▸ REQUIRED ACTION
A single number is the answer: how many lines of the data hold "Given"?

(RECORDS SUPPLIED begins)

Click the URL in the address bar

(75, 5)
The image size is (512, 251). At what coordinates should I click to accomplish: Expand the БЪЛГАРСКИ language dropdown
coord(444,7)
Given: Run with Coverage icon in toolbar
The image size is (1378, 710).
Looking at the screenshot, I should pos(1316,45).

(RECORDS SUPPLIED ends)
(RECORDS SUPPLIED begins)

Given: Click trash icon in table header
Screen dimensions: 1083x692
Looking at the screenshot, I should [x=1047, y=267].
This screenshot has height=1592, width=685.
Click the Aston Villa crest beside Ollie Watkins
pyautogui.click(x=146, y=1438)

(RECORDS SUPPLIED ends)

▸ TASK SOLUTION
2